Instructions for the task:
How many lines in the listing below contain the string "Room"? Reply with the number only.

** BEGIN Task data **

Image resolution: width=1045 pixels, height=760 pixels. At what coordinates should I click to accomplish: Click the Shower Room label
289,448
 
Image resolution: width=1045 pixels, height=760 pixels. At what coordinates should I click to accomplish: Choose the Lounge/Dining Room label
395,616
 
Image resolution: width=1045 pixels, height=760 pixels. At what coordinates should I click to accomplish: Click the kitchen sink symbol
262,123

** END Task data **
** BEGIN Task data **

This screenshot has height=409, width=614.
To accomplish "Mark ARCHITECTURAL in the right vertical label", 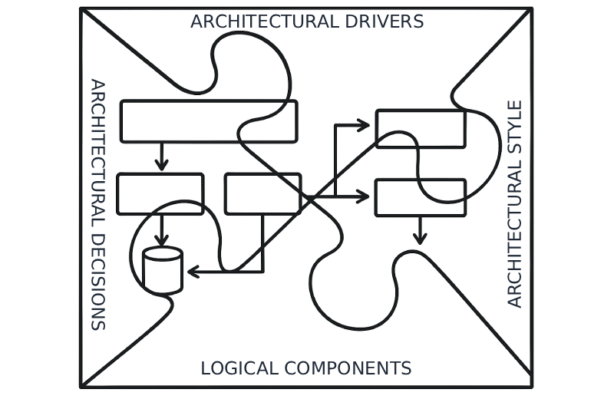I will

** END Task data **

Worked answer:
2